Ich habe vor ca. zwei Jahren meinen Master in Biotechnologie gemacht und danach in meiner Garage ein kleines Labor eingerichtet. Ganz klassisch: Das Auto musste draußen parken und innen war alles voll mit Geräten, welche ich günstig aus zweiter Hand erstanden habe. Das Ganze lief auch offiziell und ich habe eine Firma angemeldet und da weitergemacht, wo ich mit der Masterarbeit aufgehört habe (an der Uni wäre das Thema sowieso nur im Schrank verschwunden). Ich wohne in einem sehr kleinen Dorf (ca. 200 Einwohner) und natürlich hat jeder mitbekommen, dass ich manchmal bis tief in der Nacht an meinem Projekt gearbeitet habe. Irgendwann hatte ich auch alles so weit perfektioniert und optimiert, dass ich ein paar Firmen gefragt habe, ob sie daran interessiert sind. Ich muss sagen, dass ich mit positivem Feedback gerechnet hatte, aber nicht mit so einer Begeisterung. Letztlich habe ich mir einen Anwalt geholt und richtig viel Geld bekommen.

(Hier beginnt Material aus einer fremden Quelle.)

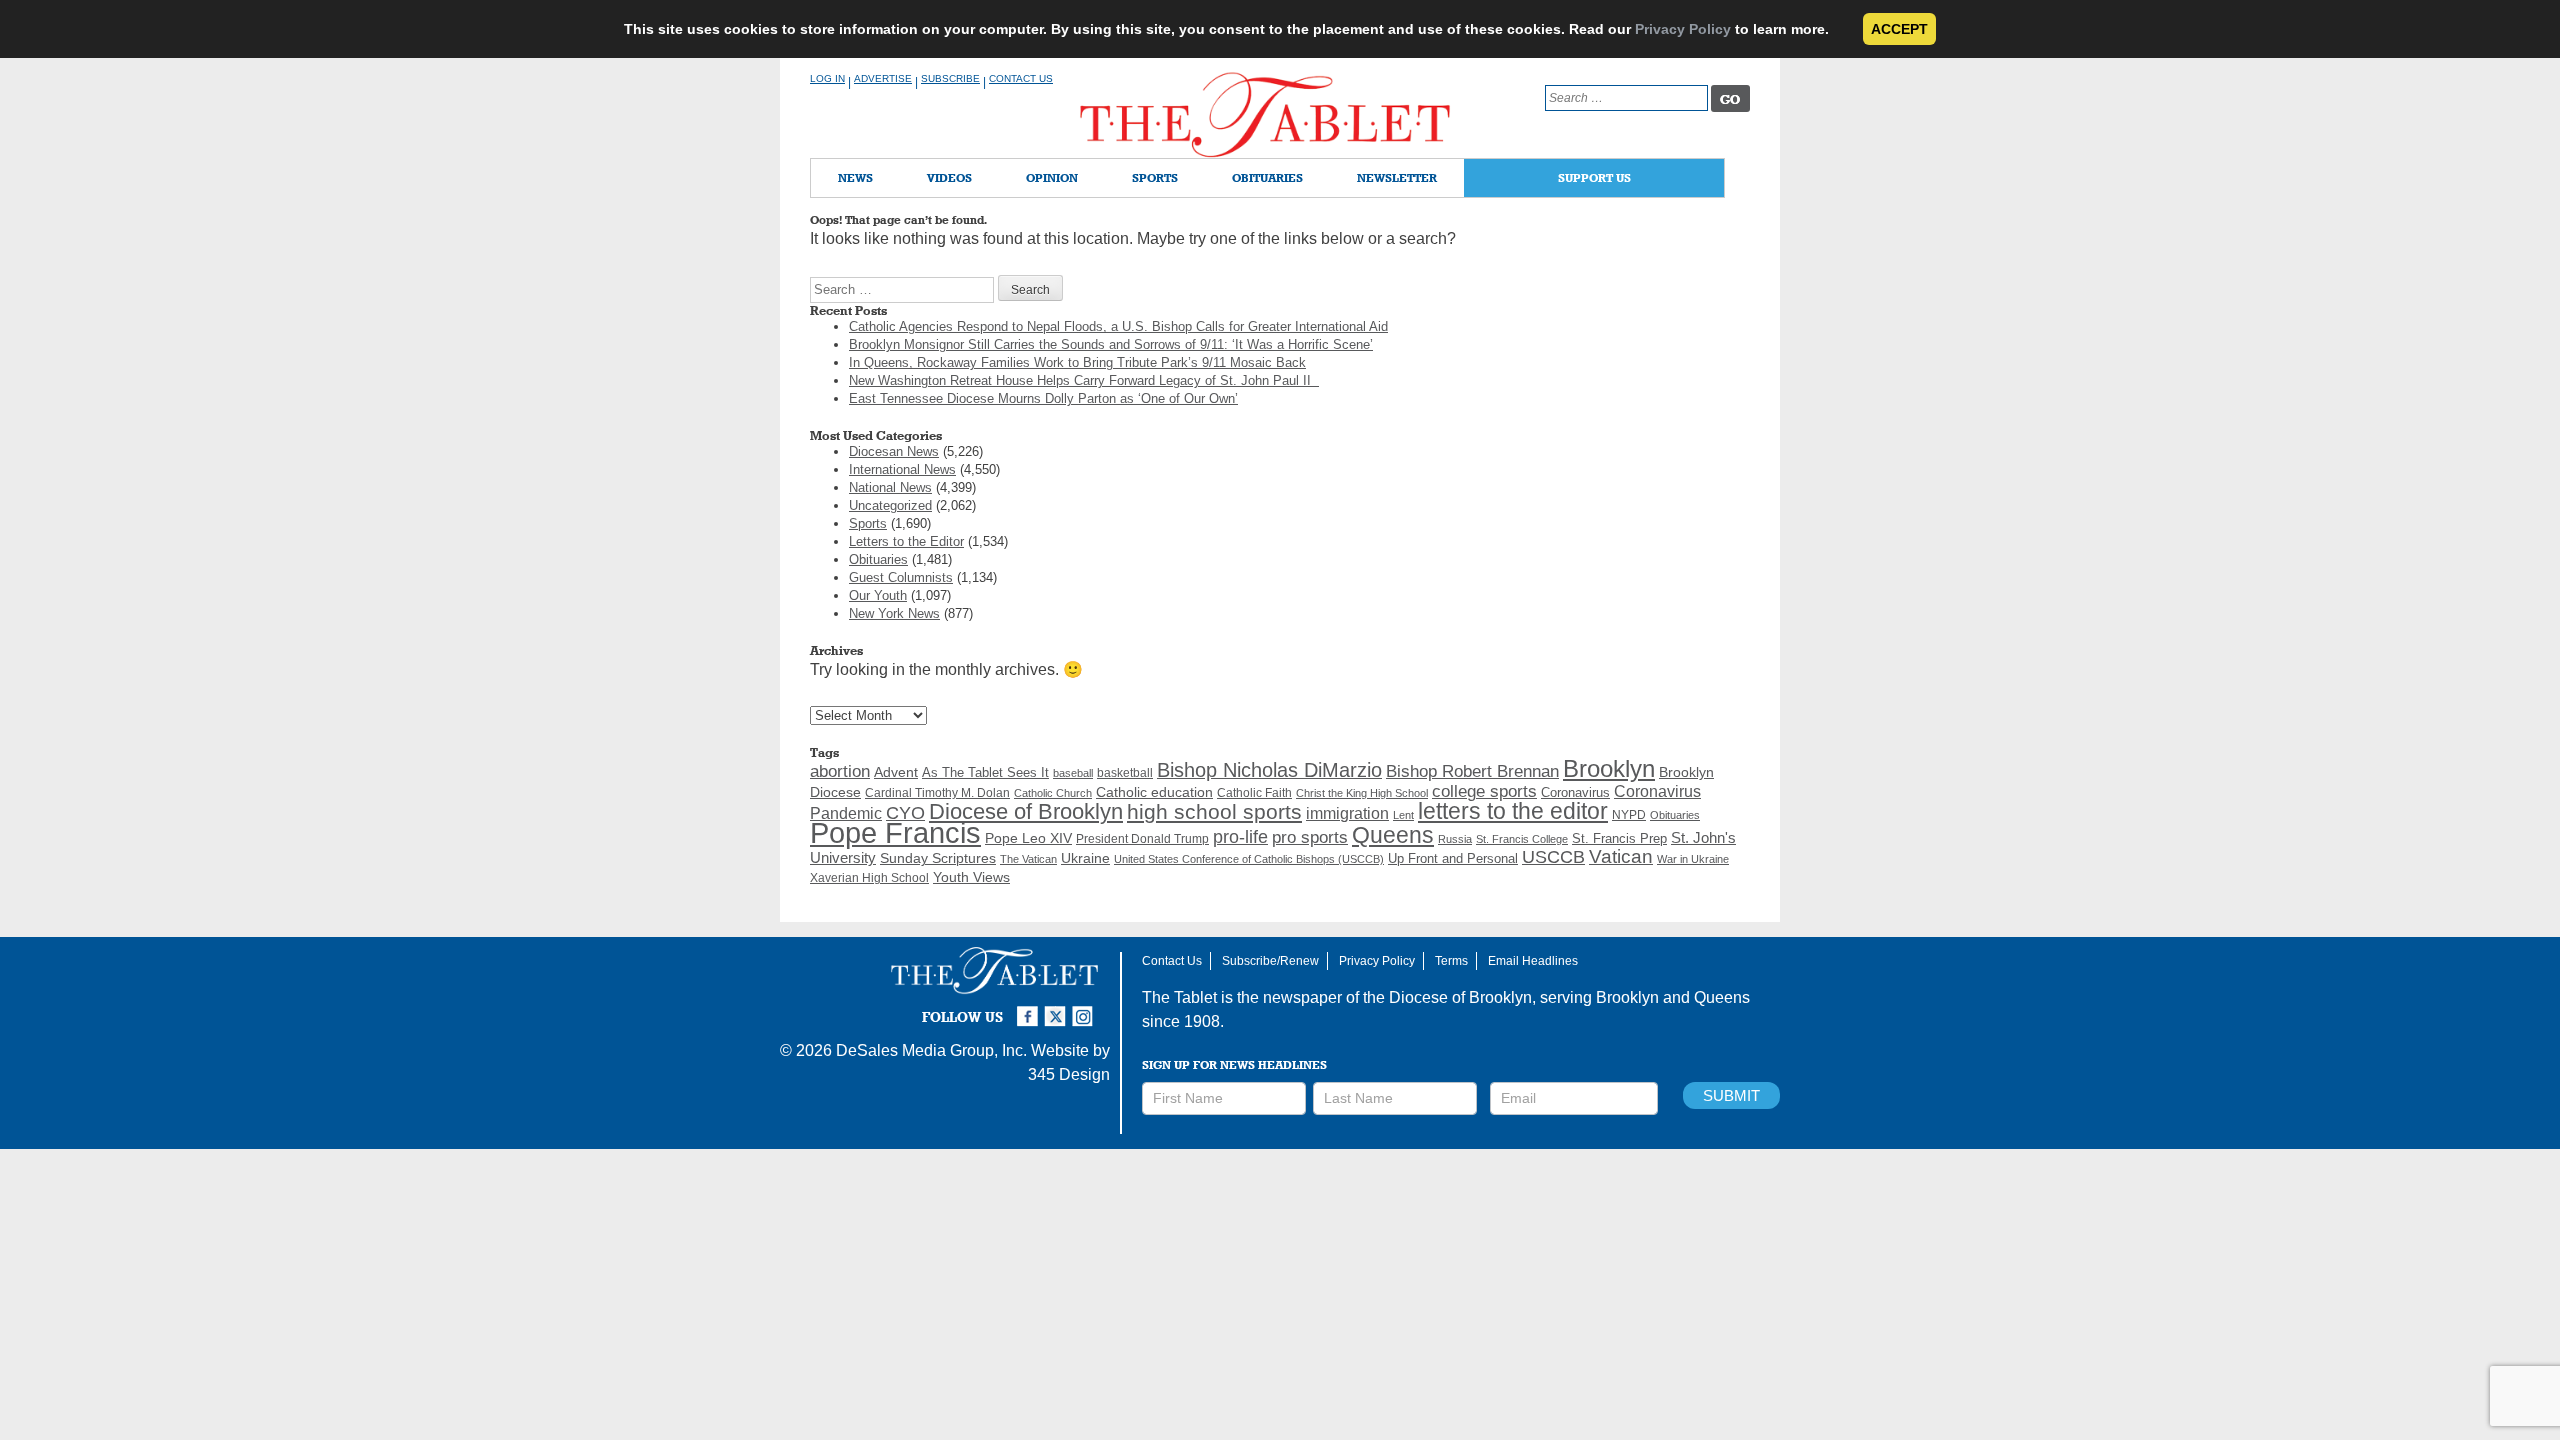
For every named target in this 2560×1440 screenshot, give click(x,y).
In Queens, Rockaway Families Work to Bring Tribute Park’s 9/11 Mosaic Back (1077, 362)
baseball (1073, 773)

Das war jetzt vor knapp einem Jahr. Ein bis zwei Stunden verbringe ich noch täglich in meinem Labor und spiele ein bisschen herum bzw. probiere neue Sachen aus, aber eigentlich bin ich nun die meiste Zeit in meinem alten Kinderzimmer und spiele Computerspiele. Natürlich haben meine Nachbarn bemerkt, dass ich in meinem Labor sehr inaktiv geworden bin und sie haben sich ihre eigene Geschichte zusammengereimt. Nach ihrer Auffassung habe ich ein Jahr lang alles gegeben, bin kläglich gescheitert und beziehe nun Geld vom Amt. Wenn ich zum Dorfmetzger oder Bäcker gehe, dann bekomme ich meistens eine Kleinigkeit umsonst draufgelegt und letztens hat mir meine Nachbarin 20 Euro zugesteckt: "Nachträglich für meinen Masterabschluss." Auf der letzten Kirchweih habe ich zwei oder drei Bier bekommen und alle halten mich für einen guten Jungen, der sein Bestes gegeben hat. Ich beichte hiermit, dass ich Almosen annehme, obwohl ich wahrscheinlich der reichste Einwohner im Dorf bin.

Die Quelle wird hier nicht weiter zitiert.